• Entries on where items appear
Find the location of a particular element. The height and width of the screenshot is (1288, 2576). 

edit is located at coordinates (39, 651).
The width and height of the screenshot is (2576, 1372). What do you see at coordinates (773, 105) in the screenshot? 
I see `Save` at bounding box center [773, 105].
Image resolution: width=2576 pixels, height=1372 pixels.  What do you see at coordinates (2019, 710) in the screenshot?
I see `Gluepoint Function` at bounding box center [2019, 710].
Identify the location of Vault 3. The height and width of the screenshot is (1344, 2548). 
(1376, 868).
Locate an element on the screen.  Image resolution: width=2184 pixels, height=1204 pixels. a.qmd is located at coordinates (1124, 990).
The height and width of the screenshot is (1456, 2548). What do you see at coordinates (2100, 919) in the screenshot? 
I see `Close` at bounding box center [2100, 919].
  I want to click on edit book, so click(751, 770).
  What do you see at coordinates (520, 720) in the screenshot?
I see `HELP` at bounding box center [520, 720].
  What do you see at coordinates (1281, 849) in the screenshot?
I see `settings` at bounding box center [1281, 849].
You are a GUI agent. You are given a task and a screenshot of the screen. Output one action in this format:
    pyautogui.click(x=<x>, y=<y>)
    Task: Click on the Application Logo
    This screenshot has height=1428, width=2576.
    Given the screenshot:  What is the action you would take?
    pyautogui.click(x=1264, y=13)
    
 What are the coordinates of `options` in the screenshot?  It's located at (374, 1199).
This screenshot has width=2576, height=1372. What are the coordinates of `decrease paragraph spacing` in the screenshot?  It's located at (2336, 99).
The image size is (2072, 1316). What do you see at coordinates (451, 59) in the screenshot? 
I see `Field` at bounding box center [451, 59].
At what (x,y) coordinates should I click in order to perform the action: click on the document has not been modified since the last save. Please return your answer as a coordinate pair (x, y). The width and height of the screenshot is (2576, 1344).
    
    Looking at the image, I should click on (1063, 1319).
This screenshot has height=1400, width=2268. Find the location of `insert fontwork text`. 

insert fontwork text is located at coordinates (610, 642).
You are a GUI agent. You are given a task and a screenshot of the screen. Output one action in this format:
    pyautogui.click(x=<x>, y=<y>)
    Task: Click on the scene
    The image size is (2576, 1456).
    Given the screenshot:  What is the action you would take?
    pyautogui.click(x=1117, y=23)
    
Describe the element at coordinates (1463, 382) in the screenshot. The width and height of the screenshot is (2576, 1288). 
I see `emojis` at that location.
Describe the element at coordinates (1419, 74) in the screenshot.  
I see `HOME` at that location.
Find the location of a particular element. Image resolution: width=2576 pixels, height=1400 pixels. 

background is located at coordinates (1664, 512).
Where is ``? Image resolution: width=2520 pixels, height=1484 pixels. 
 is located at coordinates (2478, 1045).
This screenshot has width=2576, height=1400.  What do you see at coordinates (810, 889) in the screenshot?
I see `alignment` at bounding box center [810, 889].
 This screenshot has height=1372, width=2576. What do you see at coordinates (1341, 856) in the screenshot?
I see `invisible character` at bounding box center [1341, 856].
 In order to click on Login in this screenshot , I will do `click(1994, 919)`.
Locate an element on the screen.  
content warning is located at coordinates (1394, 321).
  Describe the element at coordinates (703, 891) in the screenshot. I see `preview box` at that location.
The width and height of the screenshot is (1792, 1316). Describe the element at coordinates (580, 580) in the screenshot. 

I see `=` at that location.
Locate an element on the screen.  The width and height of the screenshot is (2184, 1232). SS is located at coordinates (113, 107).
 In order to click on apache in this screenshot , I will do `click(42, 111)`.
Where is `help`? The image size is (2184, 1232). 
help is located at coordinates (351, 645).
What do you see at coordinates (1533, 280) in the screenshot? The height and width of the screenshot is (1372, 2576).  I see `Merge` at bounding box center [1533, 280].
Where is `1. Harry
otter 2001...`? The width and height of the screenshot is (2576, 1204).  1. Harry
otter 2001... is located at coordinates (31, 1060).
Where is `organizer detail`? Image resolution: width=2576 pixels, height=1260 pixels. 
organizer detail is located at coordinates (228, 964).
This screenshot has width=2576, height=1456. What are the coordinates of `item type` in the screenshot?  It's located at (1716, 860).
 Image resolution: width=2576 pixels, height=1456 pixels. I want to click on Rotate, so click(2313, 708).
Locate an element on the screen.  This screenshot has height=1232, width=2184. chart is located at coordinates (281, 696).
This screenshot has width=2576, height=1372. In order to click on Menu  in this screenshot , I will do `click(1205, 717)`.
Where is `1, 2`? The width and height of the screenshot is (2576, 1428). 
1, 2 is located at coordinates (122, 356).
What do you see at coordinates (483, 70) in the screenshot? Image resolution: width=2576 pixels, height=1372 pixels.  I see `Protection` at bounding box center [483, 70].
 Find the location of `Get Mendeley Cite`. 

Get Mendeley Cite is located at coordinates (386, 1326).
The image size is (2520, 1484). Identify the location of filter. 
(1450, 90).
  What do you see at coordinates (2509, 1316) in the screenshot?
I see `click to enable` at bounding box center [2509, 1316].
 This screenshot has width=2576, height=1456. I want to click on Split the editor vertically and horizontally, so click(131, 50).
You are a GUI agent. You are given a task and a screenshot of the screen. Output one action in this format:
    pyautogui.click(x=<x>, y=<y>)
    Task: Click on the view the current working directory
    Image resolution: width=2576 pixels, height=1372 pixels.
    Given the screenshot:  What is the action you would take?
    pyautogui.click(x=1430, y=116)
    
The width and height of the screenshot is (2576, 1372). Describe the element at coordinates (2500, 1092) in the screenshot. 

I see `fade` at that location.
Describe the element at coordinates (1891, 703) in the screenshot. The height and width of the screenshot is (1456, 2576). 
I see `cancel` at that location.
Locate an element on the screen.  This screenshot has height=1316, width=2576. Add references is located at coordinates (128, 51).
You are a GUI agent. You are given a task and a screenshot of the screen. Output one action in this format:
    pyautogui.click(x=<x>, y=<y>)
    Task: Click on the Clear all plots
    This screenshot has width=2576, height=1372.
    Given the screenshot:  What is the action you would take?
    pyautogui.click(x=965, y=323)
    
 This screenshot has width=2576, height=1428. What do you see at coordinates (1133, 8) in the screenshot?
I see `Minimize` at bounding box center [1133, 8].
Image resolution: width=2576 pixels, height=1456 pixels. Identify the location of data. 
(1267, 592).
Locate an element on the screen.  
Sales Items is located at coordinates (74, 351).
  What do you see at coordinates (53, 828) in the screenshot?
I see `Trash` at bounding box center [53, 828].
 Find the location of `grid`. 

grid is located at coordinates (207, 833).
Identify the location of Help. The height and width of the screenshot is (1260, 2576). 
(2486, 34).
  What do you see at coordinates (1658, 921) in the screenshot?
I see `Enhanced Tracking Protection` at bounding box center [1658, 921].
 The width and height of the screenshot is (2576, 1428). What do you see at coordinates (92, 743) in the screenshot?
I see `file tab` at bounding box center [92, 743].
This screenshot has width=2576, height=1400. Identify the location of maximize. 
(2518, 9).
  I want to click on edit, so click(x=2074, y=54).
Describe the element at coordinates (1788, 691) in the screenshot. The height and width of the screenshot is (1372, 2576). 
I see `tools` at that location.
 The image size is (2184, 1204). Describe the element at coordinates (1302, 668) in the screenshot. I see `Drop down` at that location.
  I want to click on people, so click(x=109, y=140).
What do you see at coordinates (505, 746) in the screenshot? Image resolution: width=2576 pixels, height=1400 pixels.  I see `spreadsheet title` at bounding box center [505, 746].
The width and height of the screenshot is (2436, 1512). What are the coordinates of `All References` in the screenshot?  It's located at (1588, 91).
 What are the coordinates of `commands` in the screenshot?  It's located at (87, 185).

• What is needed
Swap "Identify the location of" for "Find the position of" throughout the items above, and leave everything else unchanged.

• Task solution
Find the location of a particular element. The height and width of the screenshot is (1288, 2576). 

edit is located at coordinates (39, 651).
The width and height of the screenshot is (2576, 1372). What do you see at coordinates (773, 105) in the screenshot? 
I see `Save` at bounding box center [773, 105].
Image resolution: width=2576 pixels, height=1372 pixels.  What do you see at coordinates (2019, 710) in the screenshot?
I see `Gluepoint Function` at bounding box center [2019, 710].
Find the position of Vault 3. The height and width of the screenshot is (1344, 2548). 
(1376, 868).
Locate an element on the screen.  Image resolution: width=2184 pixels, height=1204 pixels. a.qmd is located at coordinates (1124, 990).
The height and width of the screenshot is (1456, 2548). What do you see at coordinates (2100, 919) in the screenshot? 
I see `Close` at bounding box center [2100, 919].
  I want to click on edit book, so click(751, 770).
  What do you see at coordinates (520, 720) in the screenshot?
I see `HELP` at bounding box center [520, 720].
  What do you see at coordinates (1281, 849) in the screenshot?
I see `settings` at bounding box center [1281, 849].
You are a GUI agent. You are given a task and a screenshot of the screen. Output one action in this format:
    pyautogui.click(x=<x>, y=<y>)
    Task: Click on the Application Logo
    This screenshot has height=1428, width=2576.
    Given the screenshot:  What is the action you would take?
    pyautogui.click(x=1264, y=13)
    
 What are the coordinates of `options` in the screenshot?  It's located at (374, 1199).
This screenshot has width=2576, height=1372. What are the coordinates of `decrease paragraph spacing` in the screenshot?  It's located at (2336, 99).
The image size is (2072, 1316). What do you see at coordinates (451, 59) in the screenshot? 
I see `Field` at bounding box center [451, 59].
At what (x,y) coordinates should I click in order to perform the action: click on the document has not been modified since the last save. Please return your answer as a coordinate pair (x, y). The width and height of the screenshot is (2576, 1344).
    
    Looking at the image, I should click on (1063, 1319).
This screenshot has height=1400, width=2268. Find the location of `insert fontwork text`. 

insert fontwork text is located at coordinates (610, 642).
You are a GUI agent. You are given a task and a screenshot of the screen. Output one action in this format:
    pyautogui.click(x=<x>, y=<y>)
    Task: Click on the scene
    The image size is (2576, 1456).
    Given the screenshot:  What is the action you would take?
    pyautogui.click(x=1117, y=23)
    
Describe the element at coordinates (1463, 382) in the screenshot. The width and height of the screenshot is (2576, 1288). 
I see `emojis` at that location.
Describe the element at coordinates (1419, 74) in the screenshot.  
I see `HOME` at that location.
Find the location of a particular element. Image resolution: width=2576 pixels, height=1400 pixels. 

background is located at coordinates (1664, 512).
Where is ``? Image resolution: width=2520 pixels, height=1484 pixels. 
 is located at coordinates (2478, 1045).
This screenshot has width=2576, height=1400.  What do you see at coordinates (810, 889) in the screenshot?
I see `alignment` at bounding box center [810, 889].
 This screenshot has height=1372, width=2576. What do you see at coordinates (1341, 856) in the screenshot?
I see `invisible character` at bounding box center [1341, 856].
 In order to click on Login in this screenshot , I will do `click(1994, 919)`.
Locate an element on the screen.  
content warning is located at coordinates (1394, 321).
  Describe the element at coordinates (703, 891) in the screenshot. I see `preview box` at that location.
The width and height of the screenshot is (1792, 1316). Describe the element at coordinates (580, 580) in the screenshot. 

I see `=` at that location.
Locate an element on the screen.  The width and height of the screenshot is (2184, 1232). SS is located at coordinates (113, 107).
 In order to click on apache in this screenshot , I will do `click(42, 111)`.
Where is `help`? The image size is (2184, 1232). 
help is located at coordinates (351, 645).
What do you see at coordinates (1533, 280) in the screenshot? The height and width of the screenshot is (1372, 2576).  I see `Merge` at bounding box center [1533, 280].
Where is `1. Harry
otter 2001...`? The width and height of the screenshot is (2576, 1204).  1. Harry
otter 2001... is located at coordinates (31, 1060).
Where is `organizer detail`? Image resolution: width=2576 pixels, height=1260 pixels. 
organizer detail is located at coordinates (228, 964).
This screenshot has width=2576, height=1456. What are the coordinates of `item type` in the screenshot?  It's located at (1716, 860).
 Image resolution: width=2576 pixels, height=1456 pixels. I want to click on Rotate, so click(2313, 708).
Locate an element on the screen.  This screenshot has height=1232, width=2184. chart is located at coordinates (281, 696).
This screenshot has width=2576, height=1372. In order to click on Menu  in this screenshot , I will do `click(1205, 717)`.
Where is `1, 2`? The width and height of the screenshot is (2576, 1428). 
1, 2 is located at coordinates (122, 356).
What do you see at coordinates (483, 70) in the screenshot? Image resolution: width=2576 pixels, height=1372 pixels.  I see `Protection` at bounding box center [483, 70].
 Find the location of `Get Mendeley Cite`. 

Get Mendeley Cite is located at coordinates (386, 1326).
The image size is (2520, 1484). Find the position of filter. 
(1450, 90).
  What do you see at coordinates (2509, 1316) in the screenshot?
I see `click to enable` at bounding box center [2509, 1316].
 This screenshot has width=2576, height=1456. I want to click on Split the editor vertically and horizontally, so click(131, 50).
You are a GUI agent. You are given a task and a screenshot of the screen. Output one action in this format:
    pyautogui.click(x=<x>, y=<y>)
    Task: Click on the view the current working directory
    Image resolution: width=2576 pixels, height=1372 pixels.
    Given the screenshot:  What is the action you would take?
    pyautogui.click(x=1430, y=116)
    
The width and height of the screenshot is (2576, 1372). Describe the element at coordinates (2500, 1092) in the screenshot. 

I see `fade` at that location.
Describe the element at coordinates (1891, 703) in the screenshot. The height and width of the screenshot is (1456, 2576). 
I see `cancel` at that location.
Locate an element on the screen.  This screenshot has height=1316, width=2576. Add references is located at coordinates (128, 51).
You are a GUI agent. You are given a task and a screenshot of the screen. Output one action in this format:
    pyautogui.click(x=<x>, y=<y>)
    Task: Click on the Clear all plots
    This screenshot has width=2576, height=1372.
    Given the screenshot:  What is the action you would take?
    pyautogui.click(x=965, y=323)
    
 This screenshot has width=2576, height=1428. What do you see at coordinates (1133, 8) in the screenshot?
I see `Minimize` at bounding box center [1133, 8].
Image resolution: width=2576 pixels, height=1456 pixels. Find the position of data. 
(1267, 592).
Locate an element on the screen.  
Sales Items is located at coordinates (74, 351).
  What do you see at coordinates (53, 828) in the screenshot?
I see `Trash` at bounding box center [53, 828].
 Find the location of `grid`. 

grid is located at coordinates (207, 833).
Find the position of Help. The height and width of the screenshot is (1260, 2576). 
(2486, 34).
  What do you see at coordinates (1658, 921) in the screenshot?
I see `Enhanced Tracking Protection` at bounding box center [1658, 921].
 The width and height of the screenshot is (2576, 1428). What do you see at coordinates (92, 743) in the screenshot?
I see `file tab` at bounding box center [92, 743].
This screenshot has width=2576, height=1400. Find the position of maximize. 
(2518, 9).
  I want to click on edit, so click(x=2074, y=54).
Describe the element at coordinates (1788, 691) in the screenshot. The height and width of the screenshot is (1372, 2576). 
I see `tools` at that location.
 The image size is (2184, 1204). Describe the element at coordinates (1302, 668) in the screenshot. I see `Drop down` at that location.
  I want to click on people, so click(x=109, y=140).
What do you see at coordinates (505, 746) in the screenshot? Image resolution: width=2576 pixels, height=1400 pixels.  I see `spreadsheet title` at bounding box center [505, 746].
The width and height of the screenshot is (2436, 1512). What are the coordinates of `All References` in the screenshot?  It's located at (1588, 91).
 What are the coordinates of `commands` in the screenshot?  It's located at (87, 185).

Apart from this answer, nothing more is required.